PM scorns US-Iran deal unfreezing Iranian assets in exchange for release of prisoners

Netanyahu says Israel opposes any deal with Iran that doesn’t include dismantlement of nuclear program, arguing that any funds Tehran receives will be funneled to militias

Jacob Magid is The Times of Israel's US bureau chief

Prime Minister Benjamin Netanyahu attends a weekly cabinet meeting in the Prime Minister's Office in Jerusalem on July 30, 2023. (Abir Sultan/Pool/AFP)
Prime Minister Benjamin Netanyahu attends a weekly cabinet meeting in the Prime Minister's Office in Jerusalem on July 30, 2023. (Abir Sultan/Pool/AFP)

Prime Minister Benjamin Netanyahu on Saturday came out against a tentative deal reached by the US and Iran for the latter to release five American detainees in exchange for the release of several billion dollars in frozen Iranian assets.

“Israel’s position is known, according to which arrangements that do not dismantle Iran’s nuclear infrastructure will not stop its nuclear program and will only provide it with funds that will go to terrorist elements sponsored by Iran,” Netanyahu’s office said in a statement.

The deal announced Thursday, alongside Iran’s transfer of the American detainees from prison to house arrest, came together after months of indirect negotiations between US and Iranian officials.

Details of the money transfer, the timing of its completion and the ultimate release of both the American and Iranian prisoners remain unclear. However, US and Iranian officials say they believe the agreement could be complete by mid- to late-September.

Under the tentative agreement, the US has given its blessing to South Korea to convert frozen Iranian assets held there from the South Korean currency, the won, to euros.

That money then would be sent to Qatar, a small, energy-rich nation on the Arabian Peninsula that has been a mediator in the talks. The amount from Seoul could be anywhere from $6 billion to $7 billion, depending on exchange rates. The cash represents money South Korea owed Iran — but had not yet paid — for oil purchased before the Trump administration imposed sanctions on such transactions in 2019.

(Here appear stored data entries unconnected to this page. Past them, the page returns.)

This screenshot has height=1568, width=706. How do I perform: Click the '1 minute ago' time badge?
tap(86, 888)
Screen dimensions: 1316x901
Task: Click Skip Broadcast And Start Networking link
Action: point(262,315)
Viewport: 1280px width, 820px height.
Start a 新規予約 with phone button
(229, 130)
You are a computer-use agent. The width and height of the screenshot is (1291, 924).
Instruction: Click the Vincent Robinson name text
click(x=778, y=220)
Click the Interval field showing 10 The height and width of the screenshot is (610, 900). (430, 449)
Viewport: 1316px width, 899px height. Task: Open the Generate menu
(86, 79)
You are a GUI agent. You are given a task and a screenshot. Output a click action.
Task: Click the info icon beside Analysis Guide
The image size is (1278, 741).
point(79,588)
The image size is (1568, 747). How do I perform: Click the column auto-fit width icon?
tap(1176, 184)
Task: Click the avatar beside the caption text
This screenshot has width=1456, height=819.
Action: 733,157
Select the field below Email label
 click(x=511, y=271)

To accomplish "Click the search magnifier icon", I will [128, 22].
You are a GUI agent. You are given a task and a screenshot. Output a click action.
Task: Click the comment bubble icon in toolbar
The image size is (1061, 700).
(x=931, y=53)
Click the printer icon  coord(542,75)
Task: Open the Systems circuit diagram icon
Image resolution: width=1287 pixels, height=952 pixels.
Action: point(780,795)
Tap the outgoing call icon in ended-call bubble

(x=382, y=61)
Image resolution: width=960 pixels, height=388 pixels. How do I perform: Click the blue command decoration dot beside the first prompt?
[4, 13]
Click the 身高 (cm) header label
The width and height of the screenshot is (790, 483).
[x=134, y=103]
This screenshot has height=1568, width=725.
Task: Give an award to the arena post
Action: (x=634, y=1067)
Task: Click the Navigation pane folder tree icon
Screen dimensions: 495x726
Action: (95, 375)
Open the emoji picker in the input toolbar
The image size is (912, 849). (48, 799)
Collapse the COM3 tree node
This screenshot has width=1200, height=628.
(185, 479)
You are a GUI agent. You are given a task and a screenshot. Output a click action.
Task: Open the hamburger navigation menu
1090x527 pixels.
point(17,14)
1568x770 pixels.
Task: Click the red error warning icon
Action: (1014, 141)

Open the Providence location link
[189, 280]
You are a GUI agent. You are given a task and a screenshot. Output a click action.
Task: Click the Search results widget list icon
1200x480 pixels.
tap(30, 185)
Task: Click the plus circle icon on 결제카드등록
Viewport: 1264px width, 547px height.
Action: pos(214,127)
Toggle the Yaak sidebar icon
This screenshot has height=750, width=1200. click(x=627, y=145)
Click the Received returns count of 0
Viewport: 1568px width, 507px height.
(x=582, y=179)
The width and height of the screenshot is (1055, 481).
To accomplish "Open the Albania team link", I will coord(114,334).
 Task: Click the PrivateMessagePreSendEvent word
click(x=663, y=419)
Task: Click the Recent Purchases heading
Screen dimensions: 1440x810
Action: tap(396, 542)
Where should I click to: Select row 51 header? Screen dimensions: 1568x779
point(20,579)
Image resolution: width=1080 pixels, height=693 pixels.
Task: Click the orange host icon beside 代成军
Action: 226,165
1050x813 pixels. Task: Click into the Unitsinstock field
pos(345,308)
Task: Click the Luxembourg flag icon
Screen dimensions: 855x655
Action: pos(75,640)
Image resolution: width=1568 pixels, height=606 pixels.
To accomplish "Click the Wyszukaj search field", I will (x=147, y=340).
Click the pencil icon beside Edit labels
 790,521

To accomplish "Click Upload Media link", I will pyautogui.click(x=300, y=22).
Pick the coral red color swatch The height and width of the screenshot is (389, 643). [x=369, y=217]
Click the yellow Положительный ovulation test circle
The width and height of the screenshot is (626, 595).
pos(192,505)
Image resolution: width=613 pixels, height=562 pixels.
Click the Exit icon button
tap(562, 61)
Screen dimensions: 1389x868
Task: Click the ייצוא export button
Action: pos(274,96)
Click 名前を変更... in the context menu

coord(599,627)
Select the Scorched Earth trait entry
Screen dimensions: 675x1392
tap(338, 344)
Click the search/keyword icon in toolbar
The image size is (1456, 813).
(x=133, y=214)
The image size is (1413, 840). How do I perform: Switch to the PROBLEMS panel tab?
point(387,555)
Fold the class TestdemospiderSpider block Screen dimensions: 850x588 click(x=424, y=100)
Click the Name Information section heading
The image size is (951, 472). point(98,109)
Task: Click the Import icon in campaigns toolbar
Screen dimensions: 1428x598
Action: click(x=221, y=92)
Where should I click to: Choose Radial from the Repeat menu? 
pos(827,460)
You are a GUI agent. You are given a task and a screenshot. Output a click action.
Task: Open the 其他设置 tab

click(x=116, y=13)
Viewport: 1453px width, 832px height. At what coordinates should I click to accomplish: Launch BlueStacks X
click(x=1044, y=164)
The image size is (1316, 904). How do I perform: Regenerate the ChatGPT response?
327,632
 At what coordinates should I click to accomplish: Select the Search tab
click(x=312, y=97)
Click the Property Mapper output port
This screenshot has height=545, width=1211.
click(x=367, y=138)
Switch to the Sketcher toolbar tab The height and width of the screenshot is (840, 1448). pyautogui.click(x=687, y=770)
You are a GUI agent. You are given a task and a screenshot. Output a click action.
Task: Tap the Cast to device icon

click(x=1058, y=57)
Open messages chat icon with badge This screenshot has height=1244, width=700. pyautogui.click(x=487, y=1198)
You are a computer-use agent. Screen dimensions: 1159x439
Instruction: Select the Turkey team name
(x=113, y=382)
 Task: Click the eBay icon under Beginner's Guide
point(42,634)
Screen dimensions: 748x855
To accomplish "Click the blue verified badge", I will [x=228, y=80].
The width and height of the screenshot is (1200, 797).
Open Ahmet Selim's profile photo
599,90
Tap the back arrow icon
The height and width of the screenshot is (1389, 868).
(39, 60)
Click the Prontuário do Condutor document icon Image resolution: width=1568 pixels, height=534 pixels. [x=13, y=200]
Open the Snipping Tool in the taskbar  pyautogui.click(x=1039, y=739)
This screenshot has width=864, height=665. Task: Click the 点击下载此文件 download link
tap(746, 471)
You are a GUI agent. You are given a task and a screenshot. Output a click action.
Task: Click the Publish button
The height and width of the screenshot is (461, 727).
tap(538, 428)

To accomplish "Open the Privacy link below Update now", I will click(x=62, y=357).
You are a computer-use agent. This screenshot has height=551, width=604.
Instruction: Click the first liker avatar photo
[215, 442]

The US maintains that, once in Qatar, the money will be held in restricted accounts and will only be able to be used for humanitarian goods, such as medicine and food. Those transactions are currently allowed under American sanctions targeting the Islamic Republic over its advancing nuclear program.

This photo released November 5, 2019, by the Atomic Energy Organization of Iran shows centrifuge machines in Natanz uranium enrichment facility near Natanz, Iran. (Atomic Energy Organization of Iran via AP, File)

Some in Iran have disputed the US claim, saying that Tehran will have total control over the funds.

A Thursday report in The New York Times cited a pair of Israeli officials who claimed that the prisoner exchange is part of a larger set of understandings between Tehran and Washington, who have been working toward an informal arrangement that would limit the Iranian nuclear program.

However, US officials have repeatedly denied that the talks were tied to Iran’s nuclear program.

The Wall Street Journal reported Friday that Iran has slowed its enrichment of nearly weapons-grade uranium and reduced a small amount of its stockpile. The report, which cited sources familiar with the matter, was denied by Tehran.

For Iran, years of American sanctions following former US president Donald Trump’s withdrawal from the 2015 nuclear deal with world powers has crushed its already-anemic economy.

The release of its money from Korea, even if only disbursed under strict circumstances, could provide an economic boost.

A woman steps through a door that is covered by a mural depicting American hostages and detainees who are being held outside the US, in the Georgetown neighborhood of Washington, July 20, 2022. (Patrick Semansky/AP)

For the US, the administration of President Joe Biden has tried to get Iran back into the deal, which fell apart after Trump’s 2018 withdrawal. Last year, countries involved in the initial agreement offered Tehran what was described as their last, best roadmap to restore the accord. Iran did not accept it.

Still, Iran hawks in Congress and outside critics of the 2015 nuclear deal have criticized the new arrangement, likening the money transfer to ransom payments that encourage Tehran to continue taking prisoners.

Outside of the tensions over the nuclear deal and Iran’s atomic ambitions, a series of attacks and ship seizures in the Mideast have been attributed to Tehran since 2019.

The Pentagon is considering a plan to put US troops on board to guard commercial ships in the Strait of Hormuz, through which 20 percent of all oil shipments pass moving out of the Persian Gulf.

A major deployment of US sailors and Marines, alongside F-35s, F-16s and other aircraft, is also underway in the region. Meanwhile, Iran supplies Russia with the bomb-carrying drones Moscow uses to target sites in Ukraine amid its war on Kyiv.